### WORK TASK
Give back exactly the lines of the material below that start at the one holding "You are a GUI" and end at the last line, minus the pictures.
+--
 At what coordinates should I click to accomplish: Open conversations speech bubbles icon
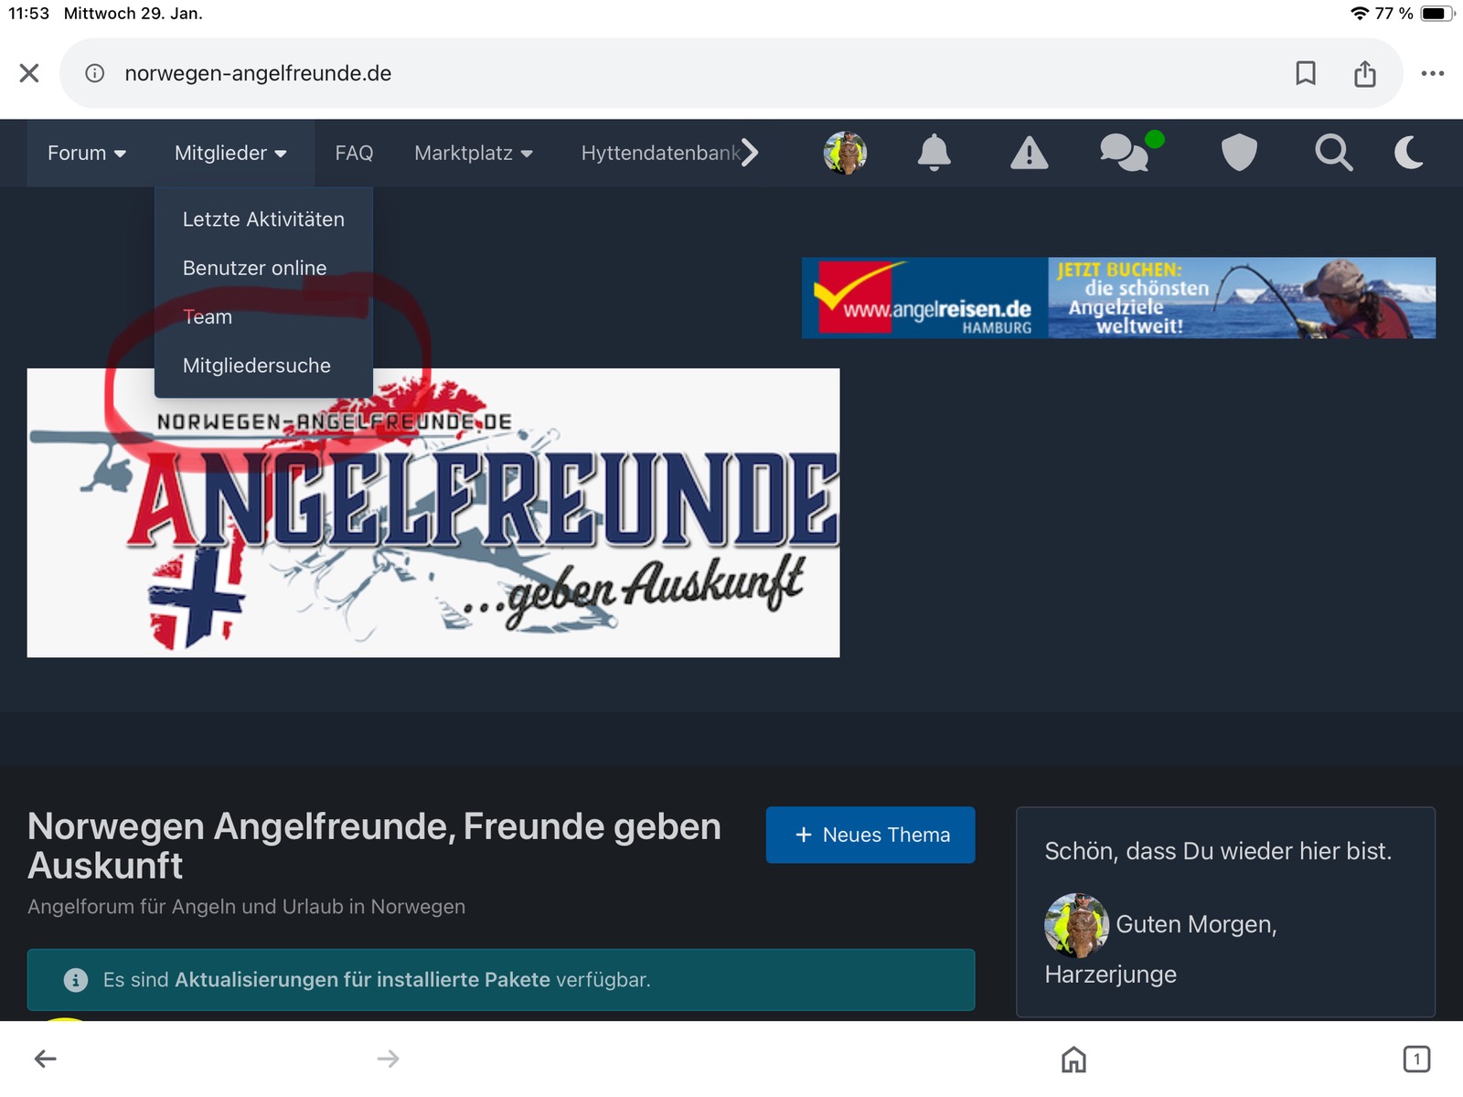click(x=1125, y=153)
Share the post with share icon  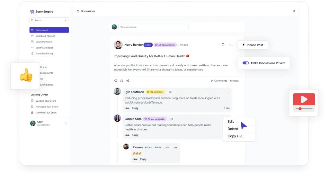tap(128, 81)
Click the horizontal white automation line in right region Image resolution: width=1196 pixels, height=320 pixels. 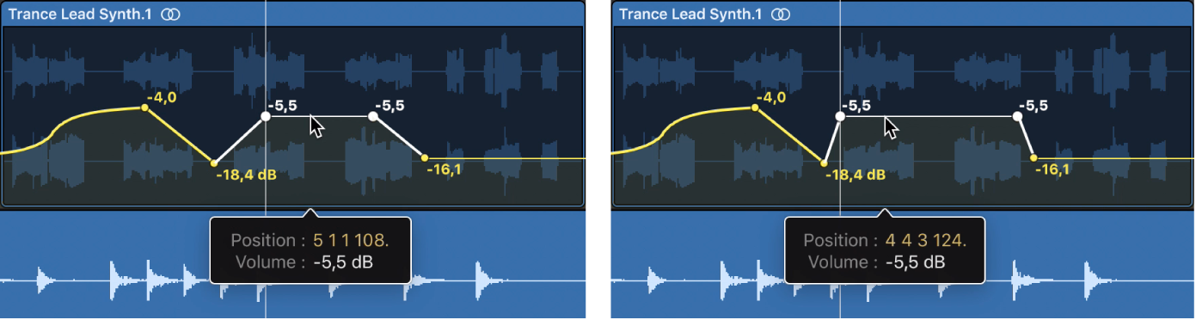click(929, 116)
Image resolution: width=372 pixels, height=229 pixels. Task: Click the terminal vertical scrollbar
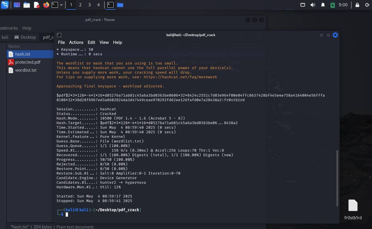coord(337,178)
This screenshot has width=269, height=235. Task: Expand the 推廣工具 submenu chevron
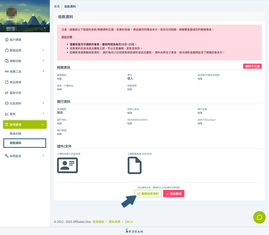coord(43,71)

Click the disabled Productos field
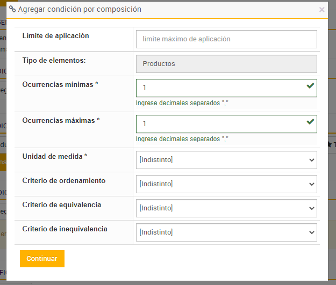(226, 64)
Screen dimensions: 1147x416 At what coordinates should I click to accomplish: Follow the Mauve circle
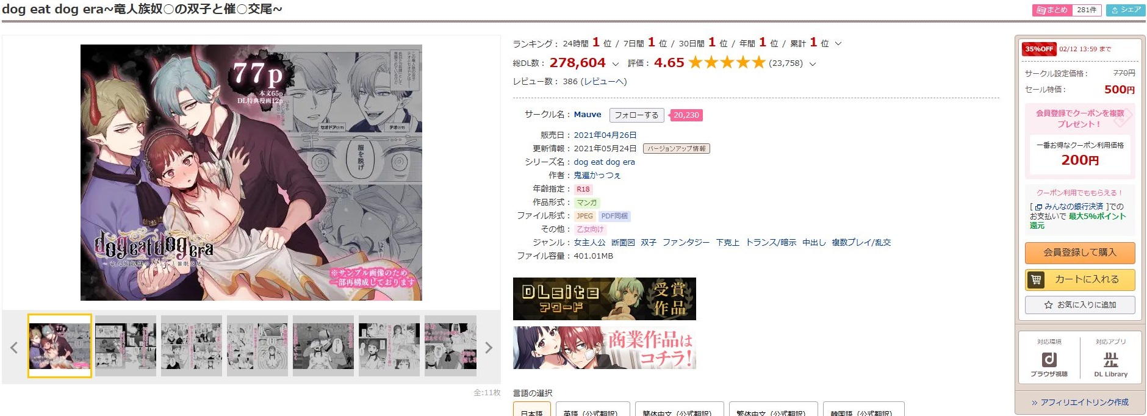(636, 115)
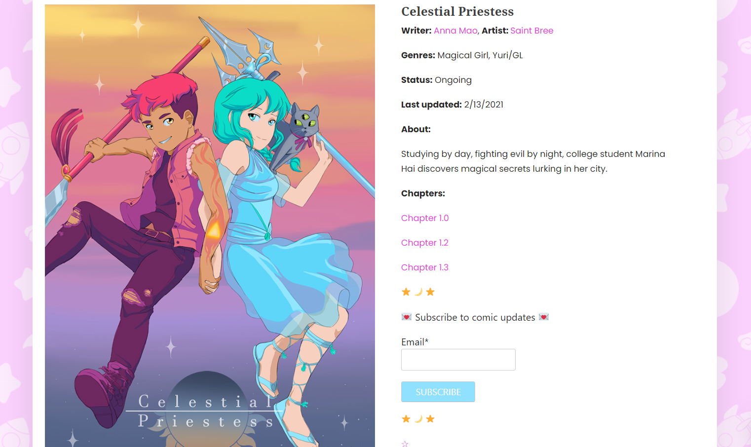Click the SUBSCRIBE button
This screenshot has width=751, height=447.
(x=438, y=392)
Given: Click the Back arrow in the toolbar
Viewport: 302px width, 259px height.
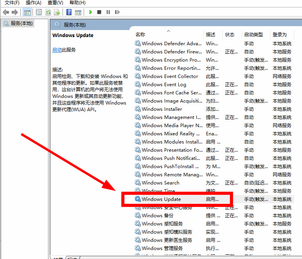Looking at the screenshot, I should pyautogui.click(x=5, y=12).
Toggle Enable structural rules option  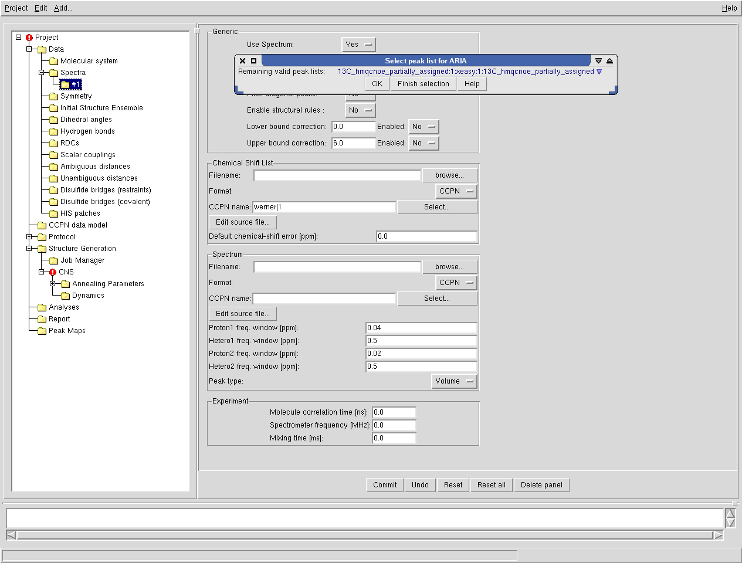[360, 110]
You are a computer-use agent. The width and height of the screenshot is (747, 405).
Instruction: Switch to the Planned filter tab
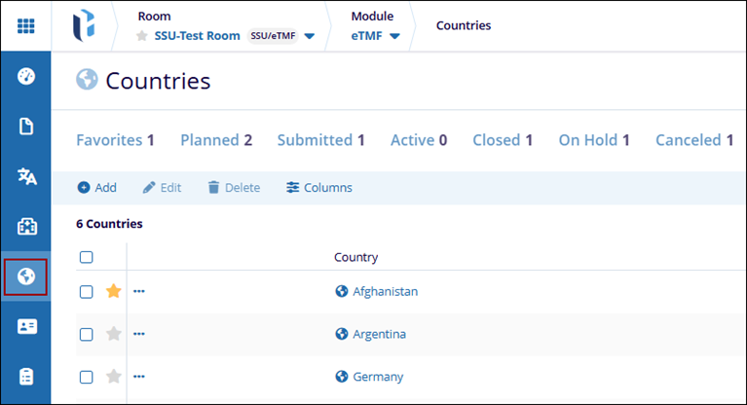(216, 140)
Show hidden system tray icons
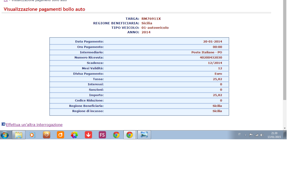 [245, 135]
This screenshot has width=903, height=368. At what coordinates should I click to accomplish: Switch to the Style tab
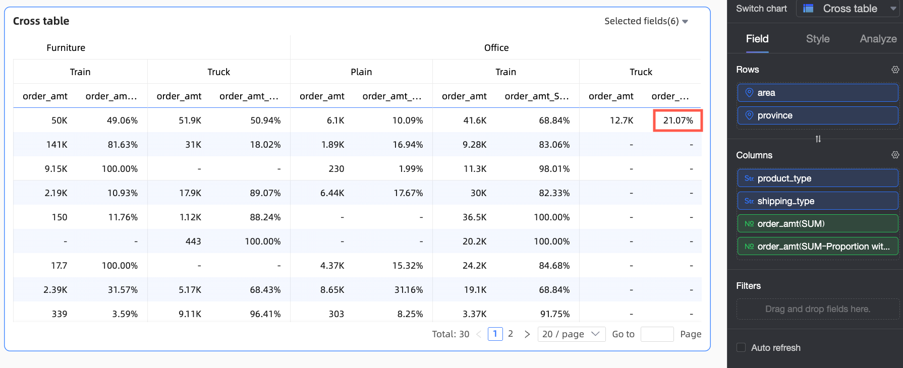(817, 39)
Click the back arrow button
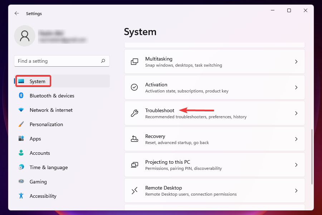 click(x=17, y=13)
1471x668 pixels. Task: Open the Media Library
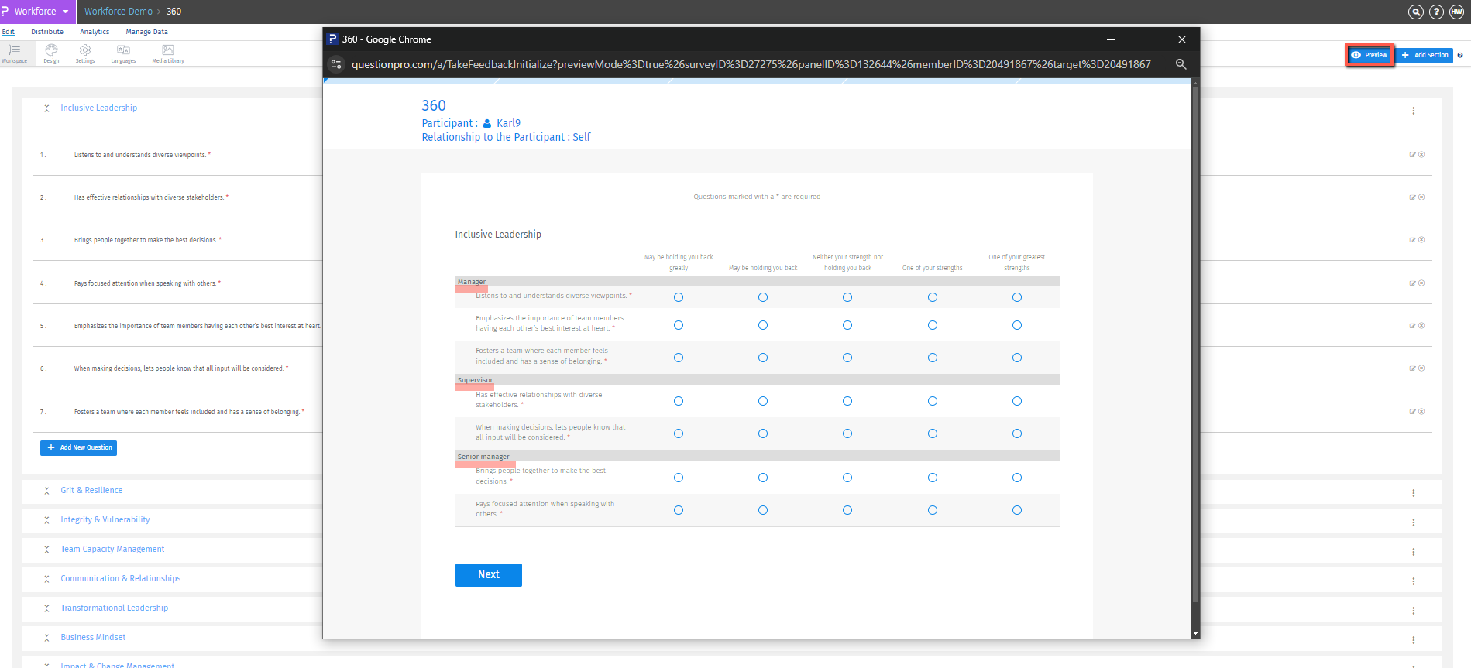coord(168,53)
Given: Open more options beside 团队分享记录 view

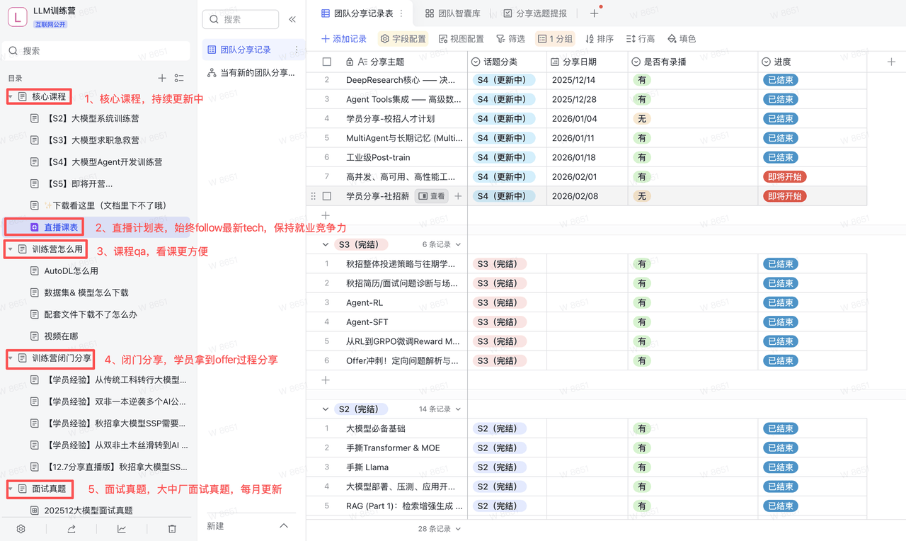Looking at the screenshot, I should click(x=297, y=50).
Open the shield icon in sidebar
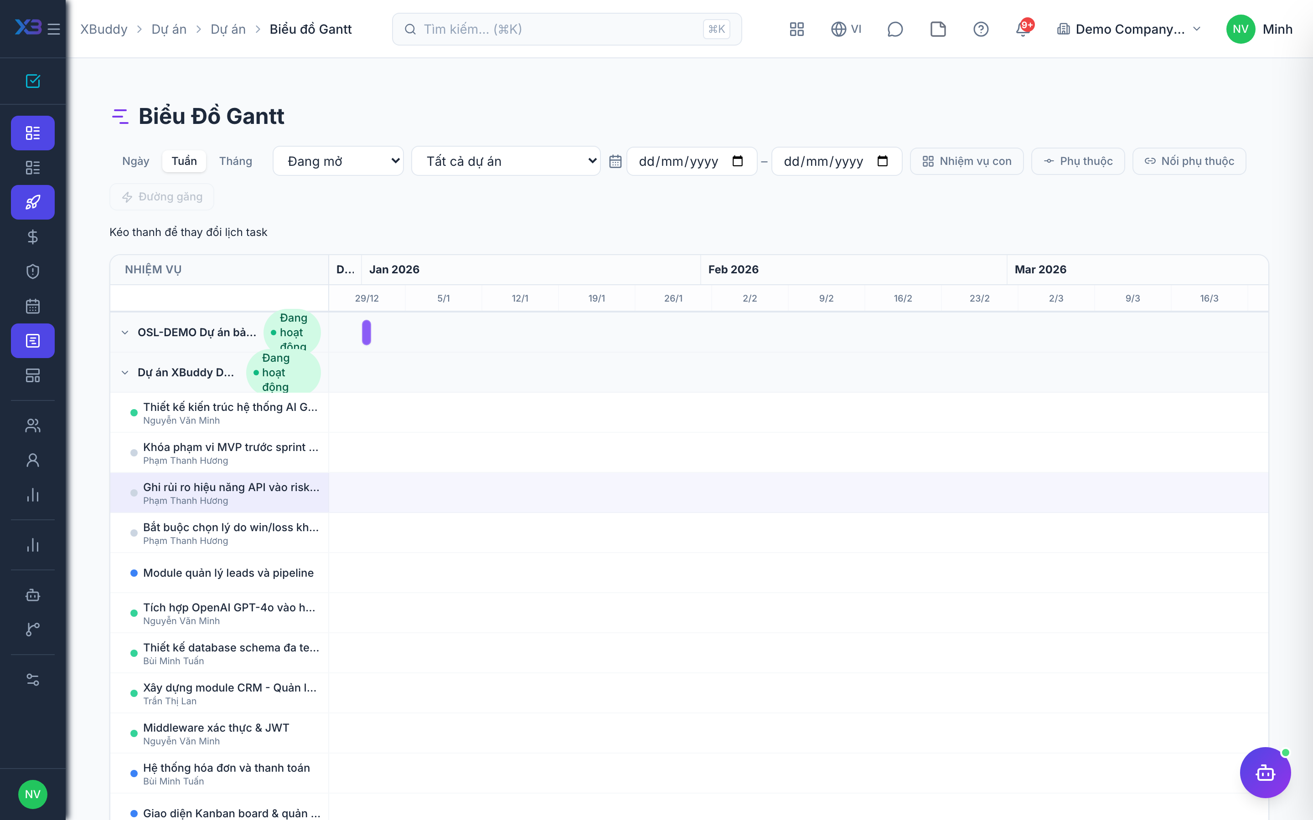 [x=33, y=272]
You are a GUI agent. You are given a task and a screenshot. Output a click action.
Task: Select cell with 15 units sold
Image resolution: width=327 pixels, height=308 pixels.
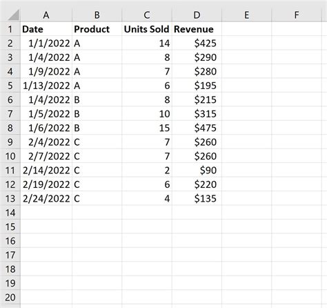pyautogui.click(x=147, y=128)
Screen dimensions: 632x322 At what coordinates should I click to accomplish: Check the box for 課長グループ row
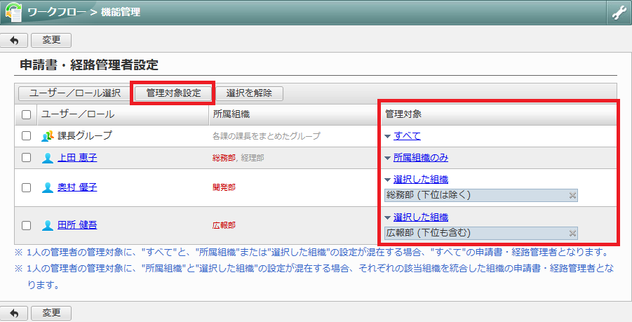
+--
### RESPONSE BOX
You are a GUI agent. You are given a task and a screenshot. Output a click action.
Task: Select cell with 15 units sold
Image resolution: width=327 pixels, height=308 pixels.
pyautogui.click(x=147, y=128)
Screen dimensions: 632x322 At what coordinates should I click to accomplish: Check the box for 課長グループ row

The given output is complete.